Johnson was similarly committed to making sure his character felt authentic. Before production began, he underwent training with military advisor James D. Dever, a retired major in the U.S. Marines.


“I play a lieutenant in the Navy so I needed to… get into the headspace of a guy who would do that sort of a job,” says Taylor-Johnson, who also bulked up for the role. “I needed to know how [someone like that] would talk and carry a weapon. … [Dever] was a huge help in providing insight into my character.”


Another highlight for Taylor-Johnson was sharing scenes with Cranston. “I’m such a fan of his work and loved [‘Breaking Bad’],” says the actor. “I think he’s brilliant. And he’s a super sweet guy and really funny. It was brilliant working alongside him. He’s a phenomenal actor.”


While both Taylor-Johnson and Edwards have toiled on special effects-heavy films before, Olsen was a newbie when it came to acting alongside creatures who weren’t really there.


“Gareth comes from special effects,” says the actress, 25. “Instead of working for a production company, he worked for a special effects company. So he had confidence in that, fully, and he had confidence also in working with the actors. He also made us feel like he was there for the story. I never felt overpowered or overshadowed by special effects.”

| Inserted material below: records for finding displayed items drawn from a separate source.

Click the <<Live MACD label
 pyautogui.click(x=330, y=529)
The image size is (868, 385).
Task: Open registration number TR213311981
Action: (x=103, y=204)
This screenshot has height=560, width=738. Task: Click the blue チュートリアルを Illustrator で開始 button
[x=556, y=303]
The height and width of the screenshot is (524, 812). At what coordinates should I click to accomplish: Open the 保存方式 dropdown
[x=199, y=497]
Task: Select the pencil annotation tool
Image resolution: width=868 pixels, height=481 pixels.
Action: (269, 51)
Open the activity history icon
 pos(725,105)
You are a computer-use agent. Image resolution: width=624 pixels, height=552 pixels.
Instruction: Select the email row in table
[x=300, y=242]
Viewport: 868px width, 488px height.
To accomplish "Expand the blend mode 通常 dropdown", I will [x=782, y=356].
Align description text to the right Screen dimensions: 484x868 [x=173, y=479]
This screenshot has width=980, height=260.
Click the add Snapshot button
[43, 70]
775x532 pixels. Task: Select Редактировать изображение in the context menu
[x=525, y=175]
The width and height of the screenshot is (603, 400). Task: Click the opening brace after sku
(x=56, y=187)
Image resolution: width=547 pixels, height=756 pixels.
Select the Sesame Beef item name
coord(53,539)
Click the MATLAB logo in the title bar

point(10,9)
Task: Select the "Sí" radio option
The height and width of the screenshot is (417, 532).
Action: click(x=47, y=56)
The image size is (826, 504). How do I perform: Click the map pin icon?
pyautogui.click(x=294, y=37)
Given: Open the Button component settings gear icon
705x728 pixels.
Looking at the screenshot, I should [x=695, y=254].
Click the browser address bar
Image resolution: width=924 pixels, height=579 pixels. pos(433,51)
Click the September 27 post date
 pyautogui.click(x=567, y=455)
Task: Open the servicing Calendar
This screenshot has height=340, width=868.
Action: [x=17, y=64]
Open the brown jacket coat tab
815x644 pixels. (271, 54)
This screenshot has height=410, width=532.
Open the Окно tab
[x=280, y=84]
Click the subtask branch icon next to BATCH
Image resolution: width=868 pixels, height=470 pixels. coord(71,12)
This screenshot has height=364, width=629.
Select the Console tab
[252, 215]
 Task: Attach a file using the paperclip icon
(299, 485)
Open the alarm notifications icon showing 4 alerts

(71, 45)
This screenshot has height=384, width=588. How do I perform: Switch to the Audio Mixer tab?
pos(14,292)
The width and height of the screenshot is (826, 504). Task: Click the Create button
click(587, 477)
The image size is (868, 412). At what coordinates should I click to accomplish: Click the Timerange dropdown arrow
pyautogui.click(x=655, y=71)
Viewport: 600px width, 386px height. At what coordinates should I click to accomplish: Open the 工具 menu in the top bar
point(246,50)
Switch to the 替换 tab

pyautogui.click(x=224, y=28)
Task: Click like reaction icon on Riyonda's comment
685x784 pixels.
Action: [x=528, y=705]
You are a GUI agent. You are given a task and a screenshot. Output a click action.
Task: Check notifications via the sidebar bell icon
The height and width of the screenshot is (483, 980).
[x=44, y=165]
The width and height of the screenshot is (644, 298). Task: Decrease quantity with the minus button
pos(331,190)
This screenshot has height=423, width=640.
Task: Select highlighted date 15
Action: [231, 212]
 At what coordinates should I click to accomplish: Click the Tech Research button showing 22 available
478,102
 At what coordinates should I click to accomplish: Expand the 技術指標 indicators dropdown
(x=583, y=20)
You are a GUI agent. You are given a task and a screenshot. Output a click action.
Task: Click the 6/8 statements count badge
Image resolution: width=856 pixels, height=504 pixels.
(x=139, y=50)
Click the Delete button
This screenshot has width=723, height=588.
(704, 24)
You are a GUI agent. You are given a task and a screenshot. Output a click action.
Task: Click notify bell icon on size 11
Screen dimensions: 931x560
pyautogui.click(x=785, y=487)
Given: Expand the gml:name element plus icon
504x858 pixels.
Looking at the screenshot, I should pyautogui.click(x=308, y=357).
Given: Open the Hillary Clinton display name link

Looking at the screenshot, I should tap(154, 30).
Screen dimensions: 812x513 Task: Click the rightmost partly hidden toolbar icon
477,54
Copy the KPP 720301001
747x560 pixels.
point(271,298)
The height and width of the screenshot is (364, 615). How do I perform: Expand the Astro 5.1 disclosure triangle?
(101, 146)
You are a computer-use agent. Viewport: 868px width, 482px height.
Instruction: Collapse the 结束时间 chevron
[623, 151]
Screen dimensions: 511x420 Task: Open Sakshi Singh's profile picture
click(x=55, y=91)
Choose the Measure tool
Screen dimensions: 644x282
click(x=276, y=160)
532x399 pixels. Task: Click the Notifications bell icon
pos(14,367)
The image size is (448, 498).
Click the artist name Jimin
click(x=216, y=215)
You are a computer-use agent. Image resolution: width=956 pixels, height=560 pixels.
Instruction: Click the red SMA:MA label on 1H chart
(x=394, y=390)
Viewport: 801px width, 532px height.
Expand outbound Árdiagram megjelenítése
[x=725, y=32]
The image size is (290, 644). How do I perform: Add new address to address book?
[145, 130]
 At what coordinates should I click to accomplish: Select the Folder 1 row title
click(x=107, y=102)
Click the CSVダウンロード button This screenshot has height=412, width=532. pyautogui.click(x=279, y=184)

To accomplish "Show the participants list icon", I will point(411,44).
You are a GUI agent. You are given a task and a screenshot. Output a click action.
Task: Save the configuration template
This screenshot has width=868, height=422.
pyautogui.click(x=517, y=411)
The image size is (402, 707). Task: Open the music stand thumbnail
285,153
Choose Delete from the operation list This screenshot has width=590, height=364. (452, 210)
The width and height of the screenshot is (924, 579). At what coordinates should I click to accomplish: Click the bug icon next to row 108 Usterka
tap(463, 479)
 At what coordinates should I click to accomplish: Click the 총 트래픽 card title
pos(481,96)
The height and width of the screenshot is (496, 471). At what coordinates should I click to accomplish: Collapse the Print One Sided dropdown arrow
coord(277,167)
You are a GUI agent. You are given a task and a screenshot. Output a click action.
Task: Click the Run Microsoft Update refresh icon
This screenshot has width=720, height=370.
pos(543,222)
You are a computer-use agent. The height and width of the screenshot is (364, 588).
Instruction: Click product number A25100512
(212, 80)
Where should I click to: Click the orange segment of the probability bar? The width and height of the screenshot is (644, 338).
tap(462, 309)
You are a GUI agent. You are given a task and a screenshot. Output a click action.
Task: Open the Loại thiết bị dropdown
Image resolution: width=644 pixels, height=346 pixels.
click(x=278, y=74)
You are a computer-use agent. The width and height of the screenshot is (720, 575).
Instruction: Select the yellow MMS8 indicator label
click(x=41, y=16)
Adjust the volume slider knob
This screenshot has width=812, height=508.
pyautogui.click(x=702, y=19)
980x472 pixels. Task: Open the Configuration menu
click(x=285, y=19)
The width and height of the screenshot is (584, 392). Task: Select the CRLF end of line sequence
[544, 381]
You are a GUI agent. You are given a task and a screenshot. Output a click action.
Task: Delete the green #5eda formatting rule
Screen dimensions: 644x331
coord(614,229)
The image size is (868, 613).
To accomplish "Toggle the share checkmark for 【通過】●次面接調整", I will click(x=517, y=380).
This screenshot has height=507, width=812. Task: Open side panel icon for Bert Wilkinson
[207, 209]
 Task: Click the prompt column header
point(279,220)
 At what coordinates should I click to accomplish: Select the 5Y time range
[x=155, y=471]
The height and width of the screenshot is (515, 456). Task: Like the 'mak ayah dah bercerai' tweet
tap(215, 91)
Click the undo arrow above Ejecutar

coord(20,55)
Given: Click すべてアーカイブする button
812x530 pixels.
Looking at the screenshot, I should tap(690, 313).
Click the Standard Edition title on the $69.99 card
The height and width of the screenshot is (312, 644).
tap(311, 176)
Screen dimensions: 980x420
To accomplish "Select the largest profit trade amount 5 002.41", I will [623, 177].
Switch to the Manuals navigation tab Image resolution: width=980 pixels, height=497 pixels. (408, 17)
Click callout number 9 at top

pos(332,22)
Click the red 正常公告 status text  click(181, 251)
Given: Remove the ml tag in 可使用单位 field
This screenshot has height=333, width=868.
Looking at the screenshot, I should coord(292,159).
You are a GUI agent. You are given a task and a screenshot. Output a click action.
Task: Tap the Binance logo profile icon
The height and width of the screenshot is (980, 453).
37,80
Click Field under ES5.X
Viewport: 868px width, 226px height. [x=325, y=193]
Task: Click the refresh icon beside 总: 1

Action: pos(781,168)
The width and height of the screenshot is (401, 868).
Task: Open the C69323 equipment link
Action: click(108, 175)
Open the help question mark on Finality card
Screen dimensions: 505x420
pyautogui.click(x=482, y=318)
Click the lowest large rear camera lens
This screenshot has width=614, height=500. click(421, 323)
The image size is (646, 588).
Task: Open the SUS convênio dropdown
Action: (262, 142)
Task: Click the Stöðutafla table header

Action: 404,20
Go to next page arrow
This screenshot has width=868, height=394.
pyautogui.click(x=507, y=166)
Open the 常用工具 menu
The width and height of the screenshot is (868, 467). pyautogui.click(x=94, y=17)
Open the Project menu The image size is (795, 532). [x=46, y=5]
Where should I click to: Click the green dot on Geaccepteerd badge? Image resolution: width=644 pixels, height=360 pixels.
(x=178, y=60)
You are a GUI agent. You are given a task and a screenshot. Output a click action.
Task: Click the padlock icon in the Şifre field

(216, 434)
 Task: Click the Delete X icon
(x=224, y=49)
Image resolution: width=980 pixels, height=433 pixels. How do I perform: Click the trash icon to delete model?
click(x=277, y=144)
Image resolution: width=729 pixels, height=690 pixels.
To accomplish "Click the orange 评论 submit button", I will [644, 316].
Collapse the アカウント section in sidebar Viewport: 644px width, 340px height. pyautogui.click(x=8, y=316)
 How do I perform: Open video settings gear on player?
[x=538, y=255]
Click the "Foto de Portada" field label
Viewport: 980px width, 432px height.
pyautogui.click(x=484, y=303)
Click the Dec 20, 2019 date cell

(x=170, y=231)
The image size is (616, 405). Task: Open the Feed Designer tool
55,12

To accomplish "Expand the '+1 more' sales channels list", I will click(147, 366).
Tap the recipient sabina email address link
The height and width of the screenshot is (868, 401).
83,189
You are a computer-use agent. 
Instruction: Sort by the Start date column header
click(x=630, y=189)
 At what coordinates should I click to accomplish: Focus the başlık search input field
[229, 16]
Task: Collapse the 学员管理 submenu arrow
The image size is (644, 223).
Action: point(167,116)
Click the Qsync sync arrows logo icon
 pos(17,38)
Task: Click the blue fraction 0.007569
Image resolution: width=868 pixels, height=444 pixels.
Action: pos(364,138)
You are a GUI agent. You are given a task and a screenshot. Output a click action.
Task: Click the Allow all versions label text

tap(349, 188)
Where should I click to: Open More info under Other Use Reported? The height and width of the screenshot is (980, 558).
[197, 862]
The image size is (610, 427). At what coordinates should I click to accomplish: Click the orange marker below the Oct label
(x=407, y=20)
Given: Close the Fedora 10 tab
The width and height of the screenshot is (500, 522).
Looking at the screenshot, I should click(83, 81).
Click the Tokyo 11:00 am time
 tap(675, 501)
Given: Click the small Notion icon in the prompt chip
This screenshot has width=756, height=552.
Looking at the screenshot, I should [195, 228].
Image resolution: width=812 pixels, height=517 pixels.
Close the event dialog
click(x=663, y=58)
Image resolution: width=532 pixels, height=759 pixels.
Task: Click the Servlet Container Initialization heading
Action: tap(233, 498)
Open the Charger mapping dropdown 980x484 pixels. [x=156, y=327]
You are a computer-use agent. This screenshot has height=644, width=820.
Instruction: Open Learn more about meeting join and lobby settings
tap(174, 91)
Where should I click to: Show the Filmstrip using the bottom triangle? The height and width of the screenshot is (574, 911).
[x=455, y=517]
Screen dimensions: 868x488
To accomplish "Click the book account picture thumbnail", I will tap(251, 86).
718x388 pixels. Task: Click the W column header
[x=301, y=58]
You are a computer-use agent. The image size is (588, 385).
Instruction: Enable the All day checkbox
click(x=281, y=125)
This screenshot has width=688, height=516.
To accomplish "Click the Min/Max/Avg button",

Oddly enough, “Godzilla” helped Olson prepare for her work on 2015’s “Avengers: Age of Ultron,” in which she’ll play Scarlet Witch, the twin sister of Taylor-Johnson’s Quicksilver.


“Aaron and I spent time together in Vancouver and I got to know his family,” she says, referencing the actor’s wife, director Sam Taylor-Wood, and their two toddler daughters. “To play a really tight twin brother and sister team, it was really lucky that [I’m not working] with some guy I just met. I think we both like the fact that we have this other film in our repertoire.”


Olsen made her first appearance as Scarlet Witch at the end of “Captain America: The Winter Soldier,” in which “Age of Ultron” was teased. Even though production has begun on the latest Marvel adventure, the actress is still perusing as many comics as she can get her hands on.


“For me, it was like, ‘Throw it all in!’ so I’m still reading the comics and also still looking at the fan pages,” she says.


“I’m the first human interpretation of the Scarlet Witch, so you want to be able to honor the cartoons and comics but also bring your own thing to it. … It’s been a really fun process and awesome because she’s so dope.”